Insert and lookup times in tables of type set are constant, regardless of the
table size.
How is erlang ets set key/value tables implemented internally? If it is by a hash table - will it not be nessasary to recalculate the hash adress space once in a while and thus it is not “pure” constant lookup time?
The ETS hash implementation is a segmented array of buckets, where each segment contains 256 buckets. When the first initial segment, with buckets 0-255, is “full” we allocate a new segment, with buckets 256-511, and start splitting bucket #0 into bucket #0 and bucket #256 by using one more bit of the hash value. Then we split bucket #1 into #1 and #257 and so on.
When we have all 512 buckets used and the table is considered “full” again we allocate yet another segment and start over by splitting bucket #0 into #0 and #512 by using yet another bit of the hash value, and then bucket #1 into #1 and #513…
Actually, with this ETS hash implementation - are there “edge” cases there can break the ETS table?

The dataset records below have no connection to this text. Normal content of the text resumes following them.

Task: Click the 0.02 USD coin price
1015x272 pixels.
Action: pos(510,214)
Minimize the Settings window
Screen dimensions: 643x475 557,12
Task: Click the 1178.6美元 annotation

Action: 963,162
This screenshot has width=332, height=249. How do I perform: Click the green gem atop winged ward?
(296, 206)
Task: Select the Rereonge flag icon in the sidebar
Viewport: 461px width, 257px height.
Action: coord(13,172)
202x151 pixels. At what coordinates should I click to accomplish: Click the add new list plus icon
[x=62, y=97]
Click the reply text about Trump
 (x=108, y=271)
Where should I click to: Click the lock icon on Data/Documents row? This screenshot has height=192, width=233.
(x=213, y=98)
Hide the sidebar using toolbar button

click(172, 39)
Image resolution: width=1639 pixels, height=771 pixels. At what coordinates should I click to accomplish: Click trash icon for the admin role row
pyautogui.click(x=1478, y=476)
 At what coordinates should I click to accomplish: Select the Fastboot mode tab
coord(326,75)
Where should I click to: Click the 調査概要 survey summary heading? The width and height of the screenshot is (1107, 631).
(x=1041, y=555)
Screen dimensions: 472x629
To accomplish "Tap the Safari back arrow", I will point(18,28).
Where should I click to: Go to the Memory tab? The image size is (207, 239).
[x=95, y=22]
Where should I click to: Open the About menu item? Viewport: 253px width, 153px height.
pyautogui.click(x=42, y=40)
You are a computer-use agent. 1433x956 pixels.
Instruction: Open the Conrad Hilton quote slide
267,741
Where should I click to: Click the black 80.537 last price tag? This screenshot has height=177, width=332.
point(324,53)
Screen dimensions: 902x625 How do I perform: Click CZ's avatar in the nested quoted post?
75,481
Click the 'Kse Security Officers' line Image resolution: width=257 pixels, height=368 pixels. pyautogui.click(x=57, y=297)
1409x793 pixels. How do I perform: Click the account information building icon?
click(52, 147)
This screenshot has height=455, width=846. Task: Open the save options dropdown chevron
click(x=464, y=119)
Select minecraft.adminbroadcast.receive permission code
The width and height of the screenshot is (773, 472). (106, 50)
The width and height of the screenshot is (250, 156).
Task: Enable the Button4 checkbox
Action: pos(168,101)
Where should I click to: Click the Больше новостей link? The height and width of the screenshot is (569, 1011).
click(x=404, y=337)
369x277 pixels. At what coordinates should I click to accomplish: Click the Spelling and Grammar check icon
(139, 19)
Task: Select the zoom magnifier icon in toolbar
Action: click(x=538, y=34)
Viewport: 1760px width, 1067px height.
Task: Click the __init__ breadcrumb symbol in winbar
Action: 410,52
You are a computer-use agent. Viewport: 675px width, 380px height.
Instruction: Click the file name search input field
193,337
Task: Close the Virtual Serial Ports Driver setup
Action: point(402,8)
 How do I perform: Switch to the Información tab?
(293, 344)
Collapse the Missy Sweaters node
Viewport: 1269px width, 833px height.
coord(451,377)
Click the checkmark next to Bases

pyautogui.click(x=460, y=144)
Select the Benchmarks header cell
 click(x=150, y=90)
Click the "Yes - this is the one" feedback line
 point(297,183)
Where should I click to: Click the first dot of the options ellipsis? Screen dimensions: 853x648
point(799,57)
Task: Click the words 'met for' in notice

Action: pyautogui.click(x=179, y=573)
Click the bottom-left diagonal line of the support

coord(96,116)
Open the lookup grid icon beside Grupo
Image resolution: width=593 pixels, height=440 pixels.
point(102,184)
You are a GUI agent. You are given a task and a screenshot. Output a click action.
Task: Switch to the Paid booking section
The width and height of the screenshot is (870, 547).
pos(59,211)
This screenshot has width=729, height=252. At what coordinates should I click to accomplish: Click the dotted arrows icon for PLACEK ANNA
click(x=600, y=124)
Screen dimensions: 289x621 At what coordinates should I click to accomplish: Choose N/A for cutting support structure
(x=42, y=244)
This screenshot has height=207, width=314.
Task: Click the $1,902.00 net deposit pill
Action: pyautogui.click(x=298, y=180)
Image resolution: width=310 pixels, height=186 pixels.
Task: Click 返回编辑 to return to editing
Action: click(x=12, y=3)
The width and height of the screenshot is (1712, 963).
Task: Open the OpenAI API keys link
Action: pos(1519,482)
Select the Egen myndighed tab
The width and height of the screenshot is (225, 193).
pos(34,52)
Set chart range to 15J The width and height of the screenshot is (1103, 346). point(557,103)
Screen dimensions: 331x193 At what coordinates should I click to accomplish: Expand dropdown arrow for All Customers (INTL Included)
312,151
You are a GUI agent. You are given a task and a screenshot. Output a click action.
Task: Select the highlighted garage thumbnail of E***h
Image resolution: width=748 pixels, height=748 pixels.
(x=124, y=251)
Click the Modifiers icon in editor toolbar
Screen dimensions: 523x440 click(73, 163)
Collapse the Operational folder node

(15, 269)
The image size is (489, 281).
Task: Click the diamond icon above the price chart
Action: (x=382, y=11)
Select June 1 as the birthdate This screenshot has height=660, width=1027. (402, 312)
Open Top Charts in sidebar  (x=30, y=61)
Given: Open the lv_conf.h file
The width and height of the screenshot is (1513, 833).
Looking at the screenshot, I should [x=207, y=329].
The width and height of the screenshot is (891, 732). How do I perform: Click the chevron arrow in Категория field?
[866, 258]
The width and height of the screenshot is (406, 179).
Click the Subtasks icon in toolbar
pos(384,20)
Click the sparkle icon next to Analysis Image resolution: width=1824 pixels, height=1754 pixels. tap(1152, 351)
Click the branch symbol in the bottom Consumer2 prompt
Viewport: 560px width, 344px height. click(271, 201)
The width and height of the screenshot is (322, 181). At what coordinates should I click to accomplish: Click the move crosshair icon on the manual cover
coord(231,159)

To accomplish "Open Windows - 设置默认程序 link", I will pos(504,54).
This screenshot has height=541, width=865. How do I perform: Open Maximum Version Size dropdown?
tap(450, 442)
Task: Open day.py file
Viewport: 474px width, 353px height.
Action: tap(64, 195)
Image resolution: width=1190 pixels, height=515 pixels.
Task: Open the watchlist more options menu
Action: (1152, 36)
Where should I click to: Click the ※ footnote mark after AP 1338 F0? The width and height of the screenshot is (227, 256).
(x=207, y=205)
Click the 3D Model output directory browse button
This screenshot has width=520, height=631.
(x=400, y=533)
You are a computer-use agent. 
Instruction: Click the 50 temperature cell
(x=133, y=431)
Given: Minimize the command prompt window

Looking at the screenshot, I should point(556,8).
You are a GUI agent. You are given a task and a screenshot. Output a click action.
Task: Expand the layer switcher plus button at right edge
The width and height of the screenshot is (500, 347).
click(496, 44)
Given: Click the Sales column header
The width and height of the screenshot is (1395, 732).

For ETS set tables … in principal can you have an unlimited size table, where only limit is the RAM size of the system? Like TB of RAM … will the ETS set table still work in this extreme case? Or are there physicial limitations I need to concider for really extreme use of ETS set tables?
Well, as you ask, I checked, and it seems we keep the total number of buckets in a 32-bit signed integer. So, if you can fill a table with more than 2 billion keys you might hit that limit. If I calculate correctly that would demand an absolute minimum of 128 Gb of memory.
That is easy to fix, and we should probably do it.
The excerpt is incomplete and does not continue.